Observing High Altitude Hydrologic Processes Using Space-Based Lidar: Lessons Learned from ICESat-2

Since 2018, the ICESat-2 Advanced Topographic Laser Altimeter System (ATLAS) has routinely observed global high altitude inland lakes and rivers using a six-beam 532 nm Lidar with photon counting detectors providing decimeter vertical accuracy. These observations have led to improved monitoring of alpine hydrologic processes for water body shapes over 0.1 sq km in area or 100m width. Principal published inland water products derived from analysis of georeferenced returned photons for each beam include surface water height, slope, significant wave height, wind speed, subsurface beam attenuation, crossing length, and coarse water depth. Two suites of Inland Surface Water Data products are generated: the continuous along-track high resolution product or ATL13 and the mean crossing product or ATL22 derived from ATL13 products. ATL13 products are produced for each beam at an along-track rate of 25-100 m depending on signal photon return density. Both suites of products are updated approximately every 8 months based on improvements to photon georeferencing and retrieval algorithms. The most recent versions (ATL13 Ver 7, ATL22 Ver3) together with updated documentation are made publicly available at the National Snow and Ice Data Center with each subsequent release reprocessed from October 2018 to present.

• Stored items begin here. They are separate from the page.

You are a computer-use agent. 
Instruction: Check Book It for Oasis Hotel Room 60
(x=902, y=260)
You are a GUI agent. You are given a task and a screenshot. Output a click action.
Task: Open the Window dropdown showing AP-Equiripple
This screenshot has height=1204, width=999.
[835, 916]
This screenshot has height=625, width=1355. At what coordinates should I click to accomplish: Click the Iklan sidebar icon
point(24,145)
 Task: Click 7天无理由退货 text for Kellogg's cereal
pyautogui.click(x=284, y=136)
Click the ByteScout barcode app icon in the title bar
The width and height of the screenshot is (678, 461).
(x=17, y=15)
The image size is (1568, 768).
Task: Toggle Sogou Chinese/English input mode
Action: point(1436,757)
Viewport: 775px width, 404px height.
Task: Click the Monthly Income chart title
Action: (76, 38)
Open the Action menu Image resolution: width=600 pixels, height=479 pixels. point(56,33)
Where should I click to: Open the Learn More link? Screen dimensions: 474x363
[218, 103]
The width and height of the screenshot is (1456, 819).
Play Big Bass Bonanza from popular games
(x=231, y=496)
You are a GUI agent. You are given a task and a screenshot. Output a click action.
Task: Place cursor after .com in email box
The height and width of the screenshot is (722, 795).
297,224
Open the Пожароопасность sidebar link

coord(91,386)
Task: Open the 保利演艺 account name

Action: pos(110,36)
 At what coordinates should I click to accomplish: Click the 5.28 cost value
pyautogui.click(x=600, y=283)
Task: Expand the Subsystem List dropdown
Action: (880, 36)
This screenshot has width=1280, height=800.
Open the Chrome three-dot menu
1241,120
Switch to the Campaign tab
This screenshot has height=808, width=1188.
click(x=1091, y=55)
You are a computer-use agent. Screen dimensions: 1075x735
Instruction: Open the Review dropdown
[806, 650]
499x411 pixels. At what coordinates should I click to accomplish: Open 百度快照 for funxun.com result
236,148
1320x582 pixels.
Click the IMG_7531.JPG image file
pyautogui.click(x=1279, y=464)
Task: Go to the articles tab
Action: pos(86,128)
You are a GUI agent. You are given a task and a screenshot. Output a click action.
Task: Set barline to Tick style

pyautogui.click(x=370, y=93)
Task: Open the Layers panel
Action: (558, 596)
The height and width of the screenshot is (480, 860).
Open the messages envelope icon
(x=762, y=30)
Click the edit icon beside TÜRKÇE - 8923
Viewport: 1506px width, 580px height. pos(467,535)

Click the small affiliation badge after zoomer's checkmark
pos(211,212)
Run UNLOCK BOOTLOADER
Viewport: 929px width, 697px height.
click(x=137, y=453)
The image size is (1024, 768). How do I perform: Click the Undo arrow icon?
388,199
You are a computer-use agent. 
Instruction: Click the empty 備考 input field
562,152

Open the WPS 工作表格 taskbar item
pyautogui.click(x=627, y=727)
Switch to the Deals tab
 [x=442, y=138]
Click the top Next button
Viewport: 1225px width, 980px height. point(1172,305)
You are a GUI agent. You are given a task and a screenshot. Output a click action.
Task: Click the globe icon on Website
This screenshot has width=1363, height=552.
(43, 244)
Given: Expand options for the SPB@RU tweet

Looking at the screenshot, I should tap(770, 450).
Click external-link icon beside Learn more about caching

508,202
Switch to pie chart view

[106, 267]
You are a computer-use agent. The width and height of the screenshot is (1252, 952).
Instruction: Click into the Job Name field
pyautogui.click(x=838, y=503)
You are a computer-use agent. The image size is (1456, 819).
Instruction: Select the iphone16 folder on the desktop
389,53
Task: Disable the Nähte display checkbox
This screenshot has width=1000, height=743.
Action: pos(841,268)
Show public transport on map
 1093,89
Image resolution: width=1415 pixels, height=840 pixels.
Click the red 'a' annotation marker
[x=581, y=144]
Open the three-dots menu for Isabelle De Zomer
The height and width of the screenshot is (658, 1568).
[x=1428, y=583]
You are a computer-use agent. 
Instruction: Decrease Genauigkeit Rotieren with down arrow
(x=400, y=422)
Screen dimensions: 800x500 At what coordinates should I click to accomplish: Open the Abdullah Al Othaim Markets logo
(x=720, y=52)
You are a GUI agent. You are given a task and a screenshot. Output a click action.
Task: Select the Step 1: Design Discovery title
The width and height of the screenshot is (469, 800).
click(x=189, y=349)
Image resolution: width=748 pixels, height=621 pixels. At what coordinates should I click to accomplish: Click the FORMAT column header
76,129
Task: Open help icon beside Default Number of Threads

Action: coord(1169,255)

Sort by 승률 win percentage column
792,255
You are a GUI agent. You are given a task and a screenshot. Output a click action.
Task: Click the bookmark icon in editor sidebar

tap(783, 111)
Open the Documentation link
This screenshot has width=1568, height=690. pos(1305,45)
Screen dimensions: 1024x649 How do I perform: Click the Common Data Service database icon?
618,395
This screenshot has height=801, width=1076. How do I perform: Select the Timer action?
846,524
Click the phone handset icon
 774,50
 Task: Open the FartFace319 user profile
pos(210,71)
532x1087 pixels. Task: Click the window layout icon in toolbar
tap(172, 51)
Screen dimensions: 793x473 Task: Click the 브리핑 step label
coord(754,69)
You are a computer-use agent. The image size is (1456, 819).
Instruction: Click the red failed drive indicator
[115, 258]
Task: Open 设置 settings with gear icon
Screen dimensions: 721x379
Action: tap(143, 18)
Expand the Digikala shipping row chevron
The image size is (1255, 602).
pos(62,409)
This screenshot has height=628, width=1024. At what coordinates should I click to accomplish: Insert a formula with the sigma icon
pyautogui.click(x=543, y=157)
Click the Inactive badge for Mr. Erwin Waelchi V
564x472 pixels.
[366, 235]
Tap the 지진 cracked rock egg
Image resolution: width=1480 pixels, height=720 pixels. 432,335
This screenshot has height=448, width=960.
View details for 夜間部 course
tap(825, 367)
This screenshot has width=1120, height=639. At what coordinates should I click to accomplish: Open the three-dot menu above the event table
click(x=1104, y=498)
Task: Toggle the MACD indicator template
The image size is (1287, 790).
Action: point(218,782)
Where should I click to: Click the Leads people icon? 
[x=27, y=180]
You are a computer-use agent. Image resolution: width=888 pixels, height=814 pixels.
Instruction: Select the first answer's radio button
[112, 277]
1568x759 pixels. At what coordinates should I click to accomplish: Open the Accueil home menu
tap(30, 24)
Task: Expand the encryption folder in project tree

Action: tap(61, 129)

A five year evaluation of representative examples of ICESat-2 Inland Water products over alpine lakes is presented for a range of water body types, sizes and locations based on direct product analysis and published literature. Results demonstrate the high accuracy of ATL13 and ATL22 products in alpine areas for quantifying processes typical for hydrologic science and water resources applications including stream discharge, water body height, crossing slope, storage change, water clarity and bathymetry. Lessons learned from ICESat-2 inland water product development, Lidar's uniqueness for observing high altitude hydrologic processes, and its potential use future Lidar altimeters are also addressed.